◆ **TASK REQUIREMENTS**
- a) Answer these questions using the passage about Inge's family and the war:
(i) In what year did Inge die?
(ii) By 1939, how many edicts had been passed against the Jews?
(iii) After his father forbade the marriage, where was Wilhelm sent?
- b) Extend the passage about Inge's family and the war with a few more sentences, starting right after its final sentence.

[[ READING PASSAGE open ]]

O’Donnell had no idea there were explosive secrets buried in the past until she impulsively rang her grandmother from her now unrecognisably dreary hometown. Normally so reticent, Inge suddenly blurted out: “There is so much I have to tell you.” Before her death in 2017, across a period of years, she illuminated for her granddaughter what happened to her and her family before, during and after the war.

As the Nazis gained power, people like the Wiegandts grew nervous. They were not Hitler supporters but nor did they protest against his party, for fear the Communists would replace it. After Kristallnacht, in 1938, still nothing was said. By 1939 over 250 edicts had been passed against the Jews and it was too late. “It is a textbook example of how the movement seduced all of Germany,” writes O’Donnell. By 1942, the city had been purged of Jews and other “undesirables”, such as the disabled, who had been sent to camps and killed in mobile gas vans.

While all this was happening, Inge enrolled in a girl’s college in Berlin. Delighted to be away from home, she not only learned to dance, but fell in love with an aristocratic young man called Wilhelm. He was her best friend’s brother and had socialist leanings. His step-father, however, was the vice-president of the Reichsbank and Hitler’s minister of the economy. The author’s unease is palpable as she learns how closely allied her grandmother had unthinkingly become to the Nazis. When she falls pregnant, Wilhelm promises to marry her, but his august father forbids this. Instead, he is sent to the eastern front, where he takes part in the siege of Stalingrad. Years later he returns much-changed from a prisoner of war camp.

[[ READING PASSAGE closed ]]
[[ GIVEN MATERIAL open ]]

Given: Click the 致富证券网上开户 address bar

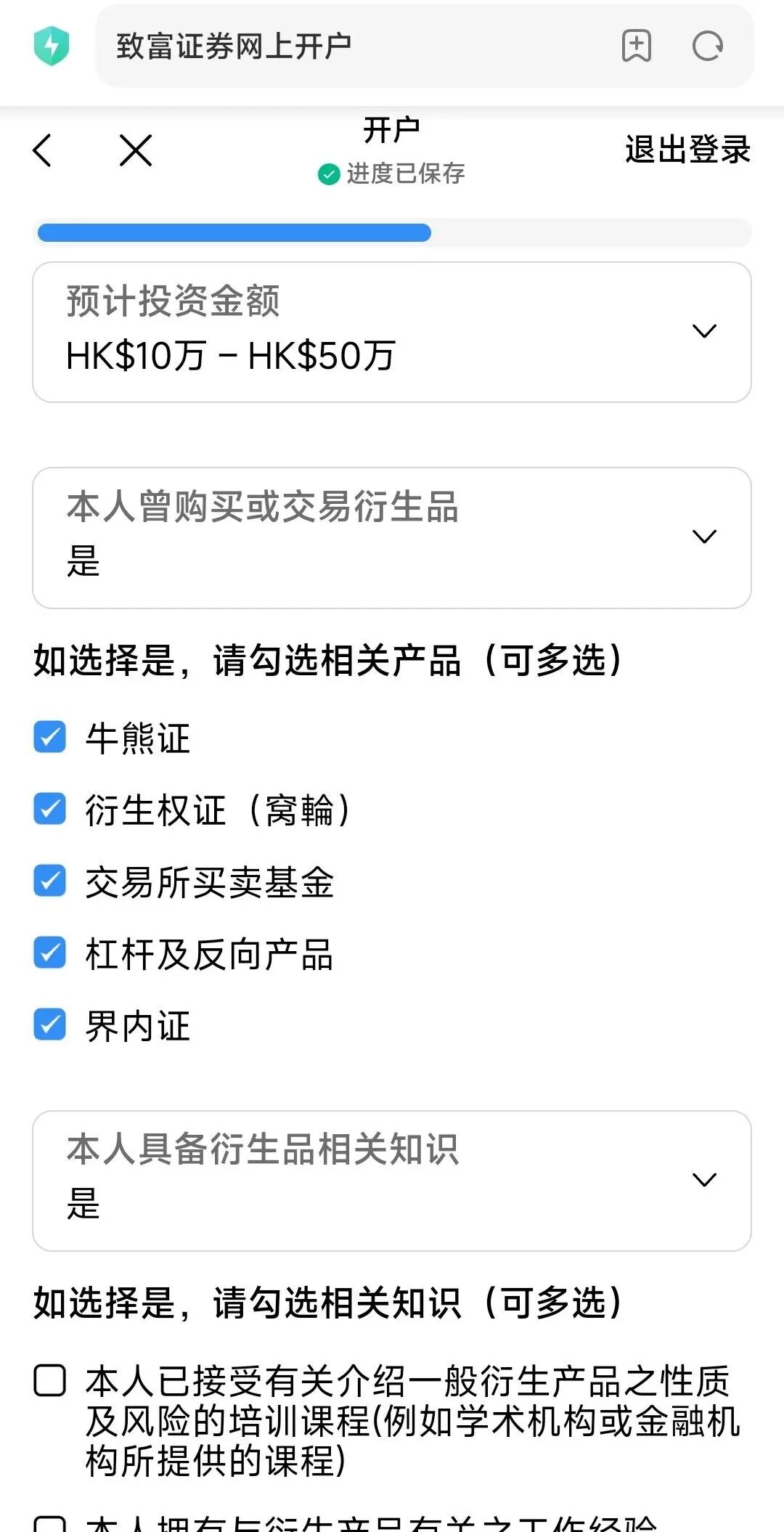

[[ GIVEN MATERIAL closed ]]

◆ **LIST OF ANSWERS**
- a)
(i) 2017
(ii) Over 250
(iii) To the eastern front, where he took part in the siege of Stalingrad

- b)
As the war escalates towards its conclusion, Inge and her little daughter, Beatrice, and her parents, flee the advance of the Red Army upon Konigsberg. Hundreds of others in the same predicament freeze to death as they try to get onto the last ships crossing the Baltic. The story of the Wiegandts’ successful escape, and the harrowing calamities that others suffered making the same journey, would be the stuff of war movies if the moral probity of the East Prussians did not cast such a long shadow.

It is when they find shelter in Denmark, however, that O’Donnell uncovers a little known black hole in European history. Returning to the place where the Wiegandts had found refuge, she learns that when the Danes took in huge numbers of East Prussian refugees in 1945, their seeming charity hid a darker truth. The Germans were kept on starvation rations and refused medical aid. Hundreds of children died as a result of malnutrition and neglect. O’Donnell’s mother was nearly another statistic but thanks to a kindly Danish woman who took the family in, was nursed back to health.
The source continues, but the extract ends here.